This Will Happen if You Shift 1 in 10 Online Purchases to a Local Retailer

This Will Happen if You Shift 1 in 10 Online Purchases to a Local Retailer

Michigan Retailers Association by Michigan Retailers Association

By shifting just one of 10 online purchases back to a local retailer, Michigan residents can support more than 10,000 new jobs in the state and $1.2 billion in new economic activity.

 

You could maybe save a couple bucks by making your next purchase online. Or you could help generate $1.2 billion in new economic activity by buying from a local Michigan retailer.

New research finds that people in Michigan would benefit by much more than a couple bucks if they shift just one of every 10 online purchases back to a local retailer. That would create nearly 10,600 jobs and increase wages by $350 million, according to a study commissioned by the Michigan Retailers Association and conducted by Public Sector Consultants.

 

“Even a modest switch back to local purchasing could have a notable positive economic impact,” the study states. “Ultimately, this small change in purchasing behavior could mean a big economic impact for Michigan’s future.”

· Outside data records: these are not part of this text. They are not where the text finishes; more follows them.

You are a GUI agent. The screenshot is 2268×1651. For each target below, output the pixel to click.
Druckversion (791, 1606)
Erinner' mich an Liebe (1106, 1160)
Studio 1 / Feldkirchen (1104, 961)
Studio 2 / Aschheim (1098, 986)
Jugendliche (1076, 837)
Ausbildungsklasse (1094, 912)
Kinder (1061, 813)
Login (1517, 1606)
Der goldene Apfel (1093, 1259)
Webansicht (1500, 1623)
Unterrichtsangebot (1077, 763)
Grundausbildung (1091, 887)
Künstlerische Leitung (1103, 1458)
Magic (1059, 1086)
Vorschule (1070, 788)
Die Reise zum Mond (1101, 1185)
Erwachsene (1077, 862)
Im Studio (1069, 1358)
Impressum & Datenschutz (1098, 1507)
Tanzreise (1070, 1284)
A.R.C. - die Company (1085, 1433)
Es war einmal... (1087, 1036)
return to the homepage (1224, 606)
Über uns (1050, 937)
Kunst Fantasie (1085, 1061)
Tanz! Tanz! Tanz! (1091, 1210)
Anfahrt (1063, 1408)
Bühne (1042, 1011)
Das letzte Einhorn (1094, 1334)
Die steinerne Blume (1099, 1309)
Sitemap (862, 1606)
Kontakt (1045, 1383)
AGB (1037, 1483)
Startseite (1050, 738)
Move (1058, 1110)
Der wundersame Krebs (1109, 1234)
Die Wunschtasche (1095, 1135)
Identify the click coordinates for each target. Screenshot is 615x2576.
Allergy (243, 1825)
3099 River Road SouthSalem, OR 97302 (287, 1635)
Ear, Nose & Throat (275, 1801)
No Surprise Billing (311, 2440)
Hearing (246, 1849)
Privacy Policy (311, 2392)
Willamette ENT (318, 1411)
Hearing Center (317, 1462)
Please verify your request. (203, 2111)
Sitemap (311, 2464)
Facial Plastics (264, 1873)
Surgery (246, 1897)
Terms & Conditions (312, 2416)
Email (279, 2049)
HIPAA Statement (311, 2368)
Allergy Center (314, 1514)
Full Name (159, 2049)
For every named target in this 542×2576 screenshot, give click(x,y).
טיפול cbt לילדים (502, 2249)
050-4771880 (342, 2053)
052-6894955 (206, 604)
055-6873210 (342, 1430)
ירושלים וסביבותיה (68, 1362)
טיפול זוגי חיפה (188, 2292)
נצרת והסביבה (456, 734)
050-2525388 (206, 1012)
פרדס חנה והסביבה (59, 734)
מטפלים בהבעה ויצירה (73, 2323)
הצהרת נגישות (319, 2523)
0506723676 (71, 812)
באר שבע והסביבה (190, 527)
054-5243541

Nationwide, e-commerce sales have more than doubled over the past decade, from less than 4 percent of total retail sales in 2008 to around 10 percent today. In Michigan, residents last year spent an estimated $18.5 billion on off-site retail purchases either online or via catalog or TV shopping channels. That accounted for more than 13 percent of total retail sales in the state — nearly $1 of every $8 spent. And that ratio is much higher when taking groceries and gas out of the equation.

But while individual consumers might save a few dollars buying online, in no small part due to tax advantages for online sellers, there’s a downside to the trend: As more people shop online, the share of retail spending at brick-and-mortar stores in Michigan is falling, and local retailers and their employees are feeling the pinch.

The trend’s not only bad for Michigan businesses, but also for everybody in Michigan since retailers are big employers and economic contributors — accounting for nearly one-fifth of the state’s total economic activity. When Michigan’s retailers struggle, the entire state feels the pain.

“While the growth in remote sales has provided some consumer benefits, this growth has not come without costs,” the study states.

So, what can we do about it? The Michigan Retailers Association is responding to online trends with its Buy Nearby campaign, which encourages consumers to keep their shopping dollars in Michigan and educates them on the benefits of doing so.

Retailers in Michigan employ more than 877,000 people — about one of every five jobs in the state — and they pay those employees $21.6 billion per year in wages. In addition to jobs and pay for employees, Michigan retailers indirectly support additional jobs for people working in other sectors by buying goods and services such as cleaning services, security, legal, accounting and more.

The ultimate impact is significant: Between the direct and indirect jobs that retail supports, and the money that retail employees in turn spend, the study projects that Michigan would gain 10,578 new jobs and more than $350 million in new income if people shift just one of every 10 online purchases back to a local store. Economic activity would grow by $1.2 billion.

If people shifted even more of their shopping back to Michigan stores the impact would be even bigger. On the other hand, if people increasingly buy products online, people in other states and countries will benefit from Michigan dollars.

“Why would we not want that money to stay in Michigan? Our Buy Nearby campaign encourages people to be intentional about their purchasing habits,” said James P. Hallan, president and CEO of Michigan Retailers. “Think before you click: Can you easily find that same item at a store down the street?

“If it costs a bit more locally, isn’t it worth the customer service and expertise you receive with an in-store purchase? What would you do if that store closed because more dollars were being funneled to online competitors? Keep your money in the Mitten.”